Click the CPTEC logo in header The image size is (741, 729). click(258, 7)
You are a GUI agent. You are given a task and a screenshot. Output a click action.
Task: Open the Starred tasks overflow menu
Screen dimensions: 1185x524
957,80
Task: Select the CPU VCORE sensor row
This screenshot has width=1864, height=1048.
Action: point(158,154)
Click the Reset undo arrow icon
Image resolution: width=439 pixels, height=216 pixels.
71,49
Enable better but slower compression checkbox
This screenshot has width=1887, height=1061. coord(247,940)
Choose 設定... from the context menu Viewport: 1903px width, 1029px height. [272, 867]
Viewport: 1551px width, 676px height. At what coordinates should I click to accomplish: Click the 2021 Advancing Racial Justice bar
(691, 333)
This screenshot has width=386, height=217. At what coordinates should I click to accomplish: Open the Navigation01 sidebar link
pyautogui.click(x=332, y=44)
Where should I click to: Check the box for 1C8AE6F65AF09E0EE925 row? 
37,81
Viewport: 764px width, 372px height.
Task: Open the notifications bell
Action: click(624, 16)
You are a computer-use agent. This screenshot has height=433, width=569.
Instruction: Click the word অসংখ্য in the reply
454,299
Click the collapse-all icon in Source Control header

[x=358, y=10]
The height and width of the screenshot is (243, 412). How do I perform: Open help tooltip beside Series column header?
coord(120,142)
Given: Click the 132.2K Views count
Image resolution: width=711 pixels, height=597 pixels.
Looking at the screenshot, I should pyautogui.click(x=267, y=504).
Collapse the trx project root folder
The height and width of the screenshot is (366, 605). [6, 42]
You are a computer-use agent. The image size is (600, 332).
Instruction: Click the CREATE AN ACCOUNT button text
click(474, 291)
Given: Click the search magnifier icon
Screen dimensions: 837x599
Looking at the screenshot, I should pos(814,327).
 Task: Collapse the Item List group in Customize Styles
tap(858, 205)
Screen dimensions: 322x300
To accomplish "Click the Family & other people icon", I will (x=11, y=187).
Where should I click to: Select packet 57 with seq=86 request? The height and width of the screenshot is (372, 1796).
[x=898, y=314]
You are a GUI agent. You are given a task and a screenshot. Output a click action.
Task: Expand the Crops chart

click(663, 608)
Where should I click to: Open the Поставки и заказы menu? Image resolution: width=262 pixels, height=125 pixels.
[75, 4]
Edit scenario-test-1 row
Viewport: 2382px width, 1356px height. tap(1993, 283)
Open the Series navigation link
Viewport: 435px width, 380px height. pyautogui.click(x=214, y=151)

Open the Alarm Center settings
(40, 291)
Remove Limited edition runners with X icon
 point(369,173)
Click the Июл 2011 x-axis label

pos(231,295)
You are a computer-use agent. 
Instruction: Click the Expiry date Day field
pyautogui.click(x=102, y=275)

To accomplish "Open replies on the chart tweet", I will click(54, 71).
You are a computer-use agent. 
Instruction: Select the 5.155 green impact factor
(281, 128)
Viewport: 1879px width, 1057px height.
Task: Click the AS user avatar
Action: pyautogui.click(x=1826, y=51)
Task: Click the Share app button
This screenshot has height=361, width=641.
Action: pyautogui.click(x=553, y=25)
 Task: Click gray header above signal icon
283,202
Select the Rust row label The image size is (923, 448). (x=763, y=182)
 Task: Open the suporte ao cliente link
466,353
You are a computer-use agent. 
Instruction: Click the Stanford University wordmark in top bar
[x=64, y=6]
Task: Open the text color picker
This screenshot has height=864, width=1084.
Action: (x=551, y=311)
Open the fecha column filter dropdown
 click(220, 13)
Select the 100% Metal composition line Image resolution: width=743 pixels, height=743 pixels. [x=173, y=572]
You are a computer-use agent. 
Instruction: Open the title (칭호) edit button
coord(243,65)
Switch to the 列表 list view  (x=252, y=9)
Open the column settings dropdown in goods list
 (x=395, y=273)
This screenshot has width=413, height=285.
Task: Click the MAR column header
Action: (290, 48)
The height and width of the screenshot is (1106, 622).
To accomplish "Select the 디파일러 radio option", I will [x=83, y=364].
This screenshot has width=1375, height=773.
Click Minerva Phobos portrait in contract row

--

Quote every row above verbatim, in its original order.

- [Reply]:
Click the CPTEC logo in header The image size is (741, 729). click(258, 7)
You are a GUI agent. You are given a task and a screenshot. Output a click action.
Task: Open the Starred tasks overflow menu
Screen dimensions: 1185x524
957,80
Task: Select the CPU VCORE sensor row
This screenshot has width=1864, height=1048.
Action: point(158,154)
Click the Reset undo arrow icon
Image resolution: width=439 pixels, height=216 pixels.
71,49
Enable better but slower compression checkbox
This screenshot has width=1887, height=1061. coord(247,940)
Choose 設定... from the context menu Viewport: 1903px width, 1029px height. [272, 867]
Viewport: 1551px width, 676px height. At what coordinates should I click to accomplish: Click the 2021 Advancing Racial Justice bar
(691, 333)
This screenshot has width=386, height=217. At what coordinates should I click to accomplish: Open the Navigation01 sidebar link
pyautogui.click(x=332, y=44)
Where should I click to: Check the box for 1C8AE6F65AF09E0EE925 row? 
37,81
Viewport: 764px width, 372px height.
Task: Open the notifications bell
Action: click(624, 16)
You are a computer-use agent. This screenshot has height=433, width=569.
Instruction: Click the word অসংখ্য in the reply
454,299
Click the collapse-all icon in Source Control header

[x=358, y=10]
The height and width of the screenshot is (243, 412). How do I perform: Open help tooltip beside Series column header?
coord(120,142)
Given: Click the 132.2K Views count
Image resolution: width=711 pixels, height=597 pixels.
Looking at the screenshot, I should pyautogui.click(x=267, y=504).
Collapse the trx project root folder
The height and width of the screenshot is (366, 605). [6, 42]
You are a computer-use agent. The image size is (600, 332).
Instruction: Click the CREATE AN ACCOUNT button text
click(474, 291)
Given: Click the search magnifier icon
Screen dimensions: 837x599
Looking at the screenshot, I should pos(814,327).
 Task: Collapse the Item List group in Customize Styles
tap(858, 205)
Screen dimensions: 322x300
To accomplish "Click the Family & other people icon", I will (x=11, y=187).
Where should I click to: Select packet 57 with seq=86 request? The height and width of the screenshot is (372, 1796).
[x=898, y=314]
You are a GUI agent. You are given a task and a screenshot. Output a click action.
Task: Expand the Crops chart

click(663, 608)
Where should I click to: Open the Поставки и заказы menu? Image resolution: width=262 pixels, height=125 pixels.
[75, 4]
Edit scenario-test-1 row
Viewport: 2382px width, 1356px height. tap(1993, 283)
Open the Series navigation link
Viewport: 435px width, 380px height. pyautogui.click(x=214, y=151)

Open the Alarm Center settings
(40, 291)
Remove Limited edition runners with X icon
 point(369,173)
Click the Июл 2011 x-axis label

pos(231,295)
You are a computer-use agent. 
Instruction: Click the Expiry date Day field
pyautogui.click(x=102, y=275)

To accomplish "Open replies on the chart tweet", I will click(54, 71).
You are a computer-use agent. 
Instruction: Select the 5.155 green impact factor
(281, 128)
Viewport: 1879px width, 1057px height.
Task: Click the AS user avatar
Action: pyautogui.click(x=1826, y=51)
Task: Click the Share app button
This screenshot has height=361, width=641.
Action: pyautogui.click(x=553, y=25)
 Task: Click gray header above signal icon
283,202
Select the Rust row label The image size is (923, 448). (x=763, y=182)
 Task: Open the suporte ao cliente link
466,353
You are a computer-use agent. 
Instruction: Click the Stanford University wordmark in top bar
[x=64, y=6]
Task: Open the text color picker
This screenshot has height=864, width=1084.
Action: (x=551, y=311)
Open the fecha column filter dropdown
 click(220, 13)
Select the 100% Metal composition line Image resolution: width=743 pixels, height=743 pixels. [x=173, y=572]
You are a computer-use agent. 
Instruction: Open the title (칭호) edit button
coord(243,65)
Switch to the 列表 list view  (x=252, y=9)
Open the column settings dropdown in goods list
 (x=395, y=273)
This screenshot has width=413, height=285.
Task: Click the MAR column header
Action: (290, 48)
The height and width of the screenshot is (1106, 622).
To accomplish "Select the 디파일러 radio option", I will [x=83, y=364].
This screenshot has width=1375, height=773.
Click Minerva Phobos portrait in contract row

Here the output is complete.